L'alarme sur le téléphone de Noah le réveilla ce matin-là à sept heures tapantes. Lorsqu'il ouvrit les yeux et s'extirpa de la couette sous laquelle il s'était agréablement blotti au cours de la nuit, ses narines détectèrent aussitôt l'odeur caractéristique du petit-déjeuner de champion que lui préparait son père les matins de matches. Vêtu d'un short et d'un vieux maillot de hockey, il descendit les escaliers en baillant aux corneilles. Lorsqu'il arriva dans la cuisine, les cheveux en pétard et les yeux à moitié collés, il ne fut pas surpris de voir tous les délicieux mets qui l'attendaient sur la table.

— Bonjour fiston.

— Salut 'pa.

    Noah sourit à son père et récupéra deux œufs au plat dans la poêle sur le gaz. Lorsqu'il s'installa enfin à table face à son paternel, ce dernier replia le journal qu'il était en train de lire et lui demanda sur un air sérieux :

— Tu te sens prêt ?

— Oui, papa. T'inquiète, ça va le faire.

    Le père de famille hocha la tête d'un air entendu : il avait confiance en son fils. S'il lui disait qu'il était prêt, alors il n'avait aucune raison de s'en faire. Sa femme fit irruption dans la cuisine, parfaitement coiffée et vêtue d'un maillot aux couleurs de l'équipe de son fils.

— On est en demi-finale !, s'exclama-t-elle avec joie. Tu te sens bien mon poussin ?
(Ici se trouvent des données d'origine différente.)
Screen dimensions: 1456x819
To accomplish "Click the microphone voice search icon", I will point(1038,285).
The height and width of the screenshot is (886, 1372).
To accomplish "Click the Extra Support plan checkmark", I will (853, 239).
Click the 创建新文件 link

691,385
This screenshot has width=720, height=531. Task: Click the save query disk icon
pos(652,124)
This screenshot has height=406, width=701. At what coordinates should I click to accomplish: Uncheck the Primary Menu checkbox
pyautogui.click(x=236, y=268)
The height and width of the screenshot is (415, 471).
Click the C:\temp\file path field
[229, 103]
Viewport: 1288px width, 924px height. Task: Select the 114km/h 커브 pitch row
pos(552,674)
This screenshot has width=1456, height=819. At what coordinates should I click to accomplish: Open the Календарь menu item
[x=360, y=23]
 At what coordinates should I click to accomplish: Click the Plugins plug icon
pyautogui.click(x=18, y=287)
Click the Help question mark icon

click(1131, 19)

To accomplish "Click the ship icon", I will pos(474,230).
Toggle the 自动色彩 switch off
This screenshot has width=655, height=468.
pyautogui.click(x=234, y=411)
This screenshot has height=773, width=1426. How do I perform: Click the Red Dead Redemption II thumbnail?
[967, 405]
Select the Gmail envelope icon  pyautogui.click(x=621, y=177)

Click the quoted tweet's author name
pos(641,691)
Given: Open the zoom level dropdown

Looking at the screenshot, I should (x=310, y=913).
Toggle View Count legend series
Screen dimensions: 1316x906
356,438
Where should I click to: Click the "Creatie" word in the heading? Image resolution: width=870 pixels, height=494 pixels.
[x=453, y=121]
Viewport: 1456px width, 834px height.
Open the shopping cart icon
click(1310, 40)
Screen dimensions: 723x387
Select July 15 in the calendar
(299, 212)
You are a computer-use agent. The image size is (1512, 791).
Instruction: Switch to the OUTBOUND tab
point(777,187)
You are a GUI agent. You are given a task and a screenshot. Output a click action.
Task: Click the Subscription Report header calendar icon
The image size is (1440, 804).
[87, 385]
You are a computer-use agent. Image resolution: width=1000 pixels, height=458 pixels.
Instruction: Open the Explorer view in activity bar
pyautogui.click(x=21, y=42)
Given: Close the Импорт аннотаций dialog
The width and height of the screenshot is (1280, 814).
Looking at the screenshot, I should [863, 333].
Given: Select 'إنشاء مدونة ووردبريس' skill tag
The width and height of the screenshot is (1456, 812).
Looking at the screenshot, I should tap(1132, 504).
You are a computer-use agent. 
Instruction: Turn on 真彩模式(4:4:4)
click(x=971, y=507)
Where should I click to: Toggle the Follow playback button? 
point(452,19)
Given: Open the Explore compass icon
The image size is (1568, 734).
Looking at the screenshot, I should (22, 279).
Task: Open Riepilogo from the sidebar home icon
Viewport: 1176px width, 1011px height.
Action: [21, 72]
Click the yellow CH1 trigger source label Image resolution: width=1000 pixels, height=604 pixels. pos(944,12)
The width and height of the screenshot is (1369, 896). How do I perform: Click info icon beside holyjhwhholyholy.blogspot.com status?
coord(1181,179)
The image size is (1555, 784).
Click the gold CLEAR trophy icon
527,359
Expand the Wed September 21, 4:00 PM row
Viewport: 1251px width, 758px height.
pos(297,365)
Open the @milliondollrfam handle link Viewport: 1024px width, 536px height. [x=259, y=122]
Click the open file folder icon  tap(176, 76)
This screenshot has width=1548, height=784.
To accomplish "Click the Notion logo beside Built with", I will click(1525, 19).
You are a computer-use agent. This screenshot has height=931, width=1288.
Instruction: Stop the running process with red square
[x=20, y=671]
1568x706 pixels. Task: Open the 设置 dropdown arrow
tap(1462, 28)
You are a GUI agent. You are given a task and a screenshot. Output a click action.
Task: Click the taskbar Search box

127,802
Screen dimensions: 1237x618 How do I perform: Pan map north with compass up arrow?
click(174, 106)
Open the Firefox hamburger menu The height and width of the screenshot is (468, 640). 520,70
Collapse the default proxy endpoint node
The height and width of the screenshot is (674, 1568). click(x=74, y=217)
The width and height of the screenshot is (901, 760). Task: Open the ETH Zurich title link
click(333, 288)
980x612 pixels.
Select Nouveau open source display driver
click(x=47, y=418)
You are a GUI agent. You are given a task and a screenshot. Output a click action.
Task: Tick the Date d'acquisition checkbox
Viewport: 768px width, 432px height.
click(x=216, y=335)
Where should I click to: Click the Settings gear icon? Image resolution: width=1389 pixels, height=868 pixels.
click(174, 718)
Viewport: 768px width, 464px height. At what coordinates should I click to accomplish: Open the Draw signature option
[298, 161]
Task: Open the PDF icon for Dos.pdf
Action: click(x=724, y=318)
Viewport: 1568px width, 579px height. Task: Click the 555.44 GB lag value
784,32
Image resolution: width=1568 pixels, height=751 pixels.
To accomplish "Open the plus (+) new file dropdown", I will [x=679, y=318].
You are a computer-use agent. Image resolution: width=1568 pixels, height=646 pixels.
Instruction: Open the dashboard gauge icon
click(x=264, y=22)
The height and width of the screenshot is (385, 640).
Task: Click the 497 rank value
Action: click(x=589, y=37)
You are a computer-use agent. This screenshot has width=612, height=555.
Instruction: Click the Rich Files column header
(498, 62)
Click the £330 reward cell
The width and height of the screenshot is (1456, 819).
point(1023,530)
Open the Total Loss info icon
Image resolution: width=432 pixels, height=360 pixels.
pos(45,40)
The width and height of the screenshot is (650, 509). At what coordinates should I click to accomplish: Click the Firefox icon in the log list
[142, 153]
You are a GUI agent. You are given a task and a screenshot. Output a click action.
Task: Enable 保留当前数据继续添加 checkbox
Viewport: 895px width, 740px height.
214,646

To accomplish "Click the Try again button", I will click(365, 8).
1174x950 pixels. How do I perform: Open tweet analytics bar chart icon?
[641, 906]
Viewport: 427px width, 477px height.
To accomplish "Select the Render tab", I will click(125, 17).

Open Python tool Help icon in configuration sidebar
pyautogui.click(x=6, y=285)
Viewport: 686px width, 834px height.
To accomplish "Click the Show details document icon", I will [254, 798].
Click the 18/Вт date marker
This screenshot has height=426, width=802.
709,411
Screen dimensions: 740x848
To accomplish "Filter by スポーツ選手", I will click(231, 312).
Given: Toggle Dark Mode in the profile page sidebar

    Noah lui répondit la même chose qu'à son père, exaspéré : voilà ce qui arrivait lorsqu'on jouait au hockey, en étant fils de hockeyeurs. En effet, Adam Banks avait été l'un des meilleurs attaquants de sa génération tandis que Julie Banks – de son nom de jeune fille Gaffney – elle, resterait encore longtemps dans les annales pour ses qualités de goal. Tout comme lui, et même s'ils avaient vieilli, ses parents vivaient, dormaient, pensaient et mangeaient hockey. Et si aujourd'hui Noah adorait ce sport, il ne pouvait s'empêcher de se dire que cela aurait pu en être autrement s'il était né de parents différents.

    Tout en dégustant ses œufs et son bacon grillé, Noah ne put s'empêcher de divaguer. Il pensa à la patinoire, à la glace, au match qu'il jouerait bientôt. Bien entendu il avait déjà joué des finales auparavant, mais il s'imagina ce qu'il pourrait bien ressentir en se qualifiant pour une autre ; s'il gagnait aujourd'hui, il jouerait sa première finale en catégorie juniors dans moins de deux semaines. Cela lui gonfla le cœur d'excitation.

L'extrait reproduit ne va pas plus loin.